NationalSecurityAgency / ghidra

Ghidra is a software reverse engineering (SRE) framework
https://www.nsa.gov/ghidra
Apache License 2.0
52.13k stars 5.91k forks source link

Decompiler: display strings when pointing to somewhere in a C string #1502

Closed fridtjof closed 4 years ago

fridtjof commented 4 years ago

Is your feature request related to a problem? Please describe. I am reversing a binary right now, that has a lot of trace/debug logging with file names, function names and line numbers in place. It is not really pleasant to work with, because the file names are taken from the end of the full path like this:

fprintf(stderr,"[D]: [%d-%d-%d %d:%d:%d] %lu %s %s %d\t",(date params),pVar3,0x851895,"destroy_window",0x4e);

Notice the address "0x851895" before "destroy_window" - If you double click it, you will be taken to address 0x851870, where a string containing a full path is located like this:

"/hdd/hdd3/xxxx/work/xx/MusicApp/core/window.c"
                                      ^ 0x851985 points here

Describe the solution you'd like Ideally, I would love the decompiler to just display the string starting at wherever the pointer points to, if a string is defined around that location like this:

fprintf(stderr,"[D]: [%d-%d-%d %d:%d:%d] %lu %s %s %d\t",(date params),pVar3 ,"window.c","destroy_window",0x4e);

Describe alternatives you've considered Alternatively, the string could be displayed inline as an offset from the containing string's start like this:

fprintf(stderr,"[D]: [%d-%d-%d %d:%d:%d] %lu %s %s %d\t",(date params),pVar3 ,s_hdd_hdd3_etc_0x851870 + 0x25 + ,"destroy_window",0x4e);
astrelsky commented 4 years ago

The string needs to be set as a constant. Right click on the string at the address, go to settings and you can change it there.

fridtjof commented 4 years ago

That works only when the address points to the start of the string, not right in the middle of it. I know about having to make strings constant sometimes, but that's not the issue here I'm afraid.

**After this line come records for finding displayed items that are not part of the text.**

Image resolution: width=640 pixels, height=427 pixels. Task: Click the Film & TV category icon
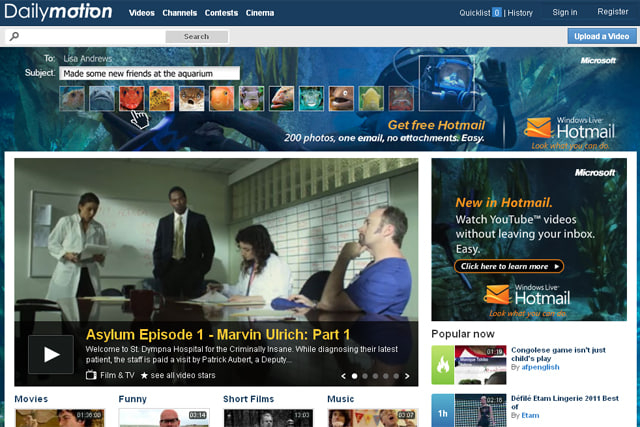pos(91,376)
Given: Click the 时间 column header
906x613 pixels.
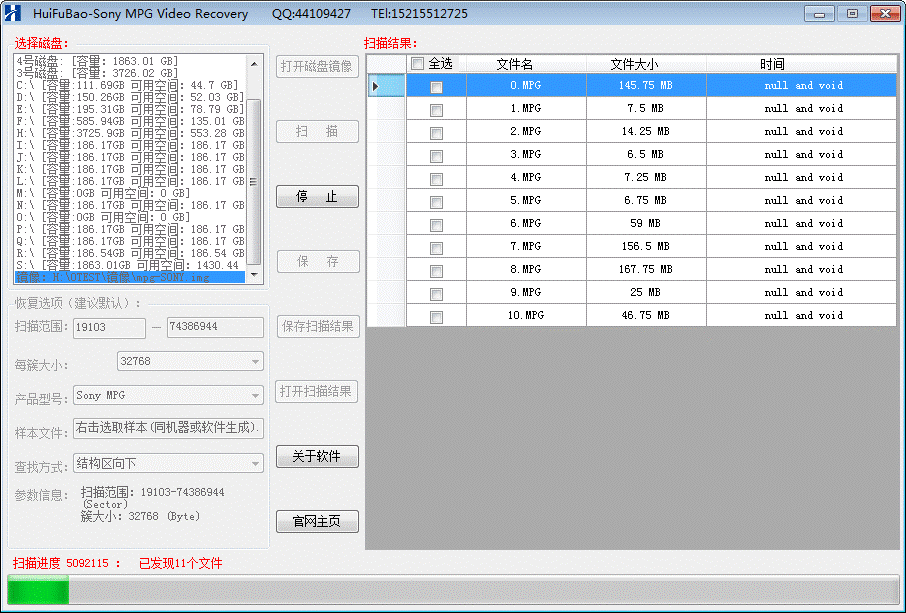Looking at the screenshot, I should tap(772, 64).
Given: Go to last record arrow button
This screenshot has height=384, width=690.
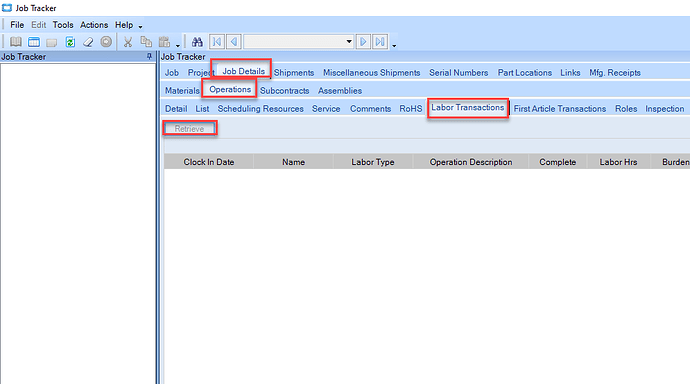Looking at the screenshot, I should pyautogui.click(x=380, y=42).
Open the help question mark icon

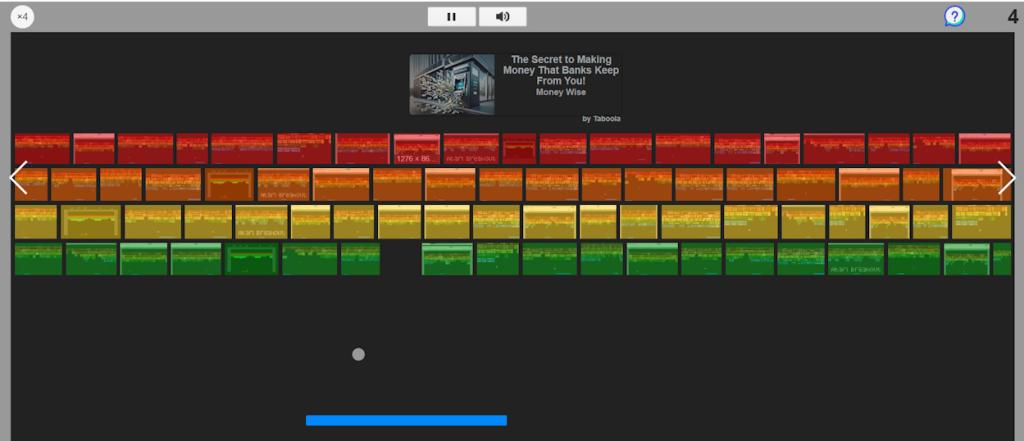pyautogui.click(x=954, y=16)
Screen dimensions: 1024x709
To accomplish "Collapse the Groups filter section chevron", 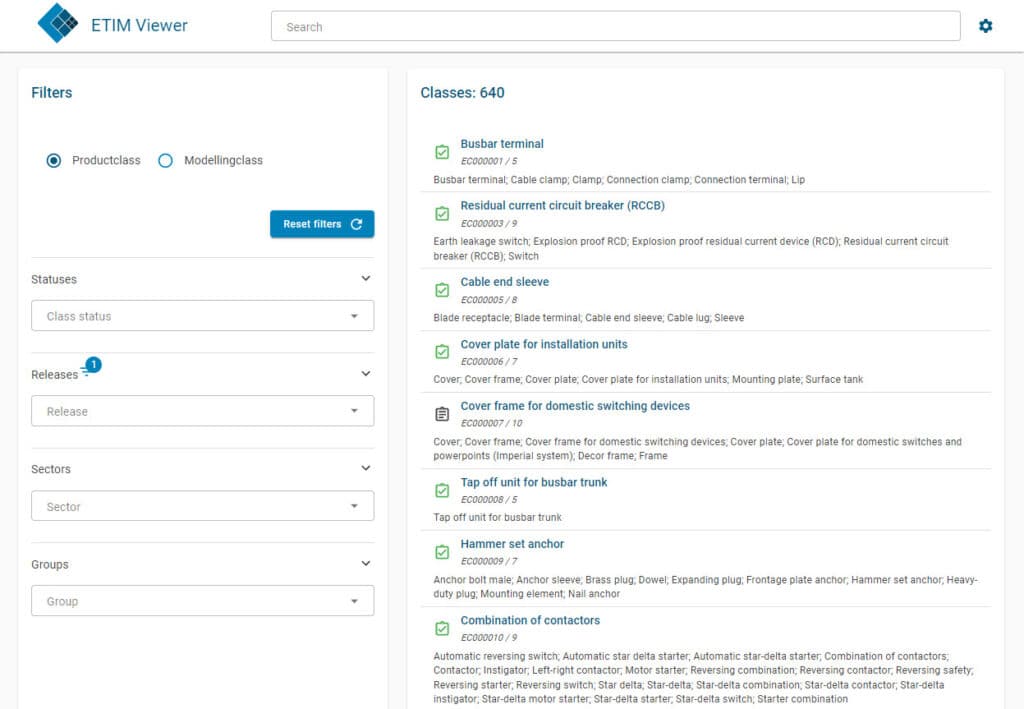I will (x=365, y=564).
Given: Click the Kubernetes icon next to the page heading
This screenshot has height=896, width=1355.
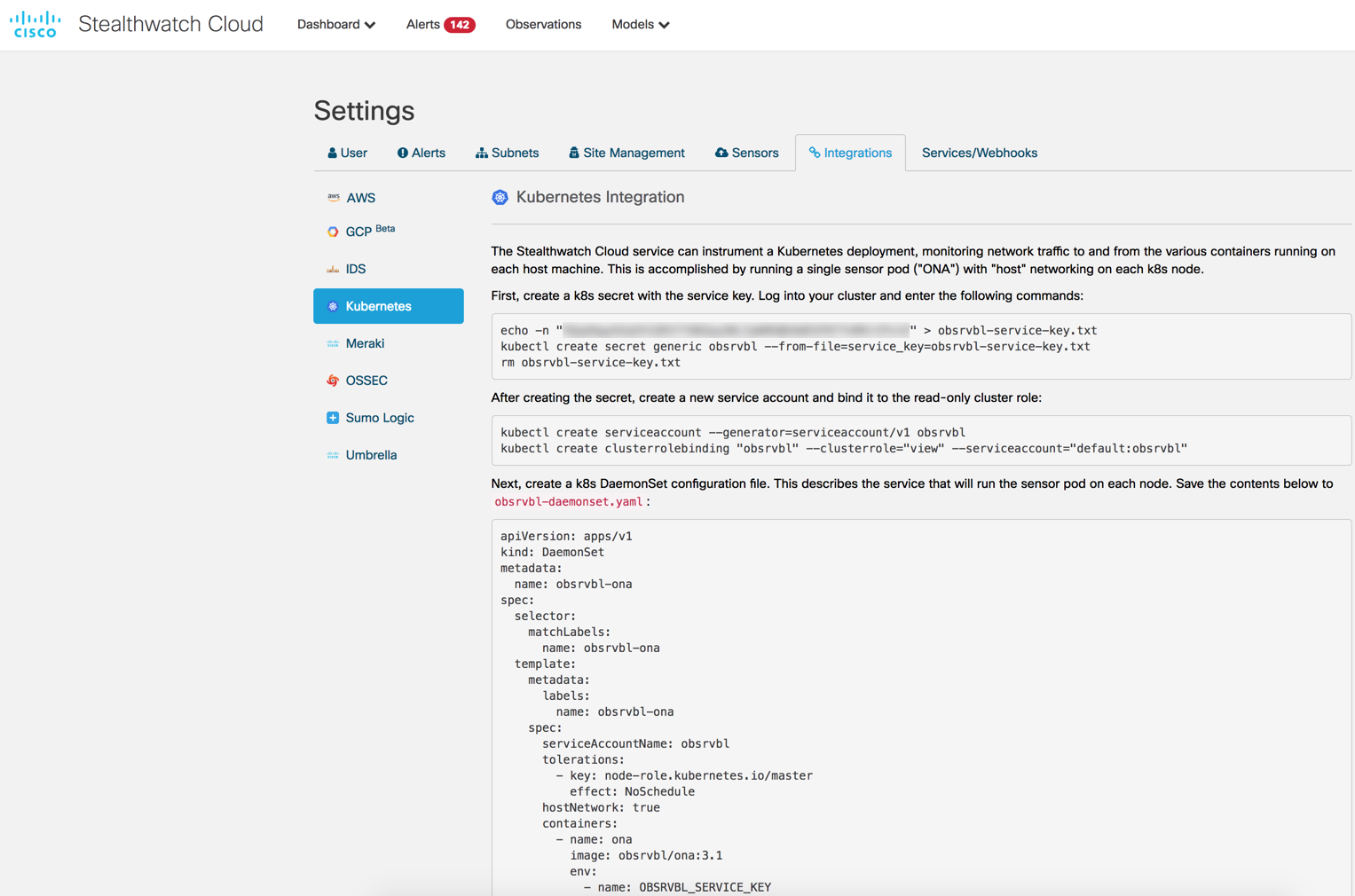Looking at the screenshot, I should click(x=500, y=197).
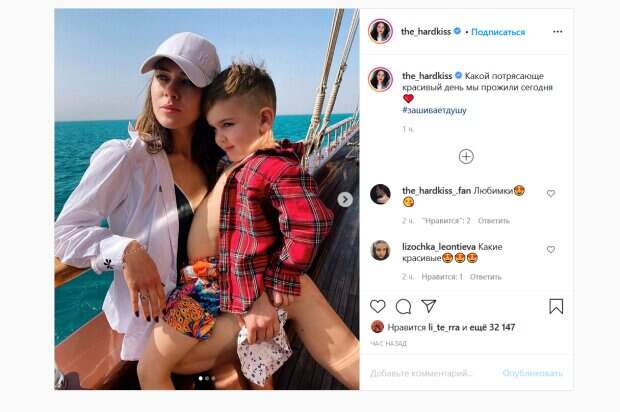620x412 pixels.
Task: Open the #зашиваетдушу hashtag
Action: [434, 110]
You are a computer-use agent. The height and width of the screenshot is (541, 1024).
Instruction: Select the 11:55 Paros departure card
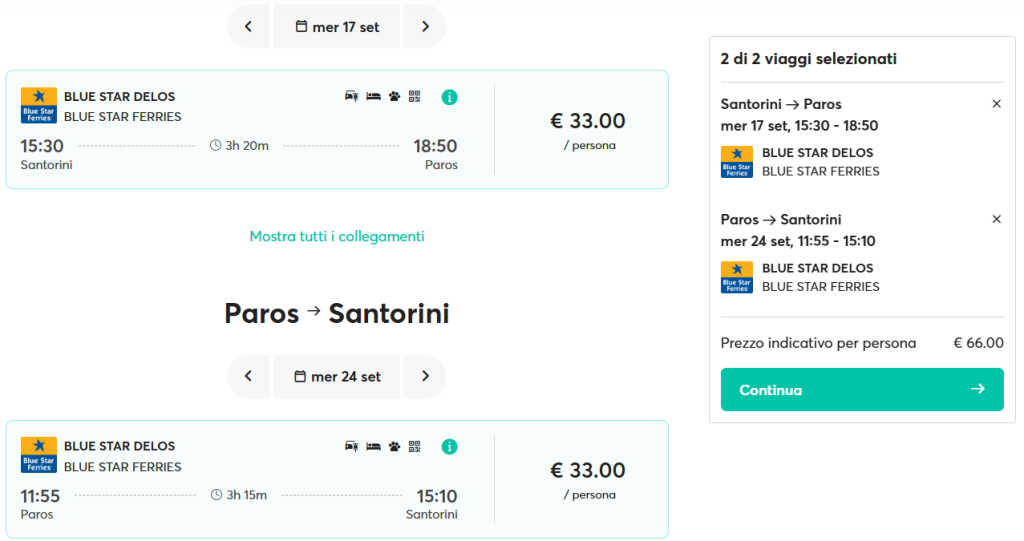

(Nonetheless I have tried it just to be sure - doesn't work)

astrelsky commented 4 years ago

That works only when the address points to the start of the string, not right in the middle of it. I know about having to make strings constant sometimes, but that's not the issue here I'm afraid.

(Nonetheless I have tried it just to be sure - doesn't work)

Oh. My apologies I misunderstood.

dev747368 commented 4 years ago

A confounding factor is that the called function is var-args. If it had explicit params, with a char *, the string off-cut display would do what you wanted.

astrelsky commented 4 years ago

A confounding factor is that the called function is var-args. If it had explicit params, with a char *, the string off-cut display would do what you wanted.

@fridtjof try creating a function signature override for the call with the exact arguments being passed.

I have a ghidra script that automates this for printf. I could modify it to handle fprintf if necessary. https://github.com/astrelsky/ghidra_scripts

fridtjof commented 4 years ago

Ah, nice! That worked.

I do wish Ghidra was a bit more "batteries included", in that regard - it does not try to be as "smart" as IDA, which allows it to be more general, I guess.

@astrelsky I took a look at your script, and that looks really awesome, thanks! I think making it generic to handle a given list of functions is the way to go - Even better, have that list stored in a project, so the user can "mark" all printf-style functions in a binary ;)

I guess this feature request is now basically "integrate what this script does into Ghidra" :D

astrelsky commented 4 years ago

Ah, nice! That worked.

I do wish Ghidra was a bit more "batteries included", in that regard - it does not try to be as "smart" as IDA, which allows it to be more general, I guess.

@astrelsky I took a look at your script, and that looks really awesome, thanks! I think making it generic to handle a given list of functions is the way to go - Even better, have that list stored in a project, so the user can "mark" all printf-style functions in a binary ;)

I guess this feature request is now basically "integrate what this script does into Ghidra" :D

I can do that. It'll need to make a few assumptions though.

I'm not sure integrating something that generates a ton of function signature overrides or something as specific as targeting specific function calls is a good idea. At least not at this time. I'm not sure of what impact having all those overrides has on ghidra. Another reason is the warning displayed when creating an override. You have to be completely sure the override is correct or you can end up hiding information from the user or hinder the type propagation.

fridtjof commented 4 years ago

That might be less of an issue if it is disabled by default, and has to be knowingly turned on by the user. I'd suggest making it show up in the "Analysis Options" dialog, with an appropriate description:

analysis_options
caheckman commented 4 years ago

Adding some logic to let the decompiler infer that a constant is a pointer if it is in the middle of a known string. This should automatically address the original situation without having to lay down overrides.

caheckman commented 4 years ago

This change is in the master branch now.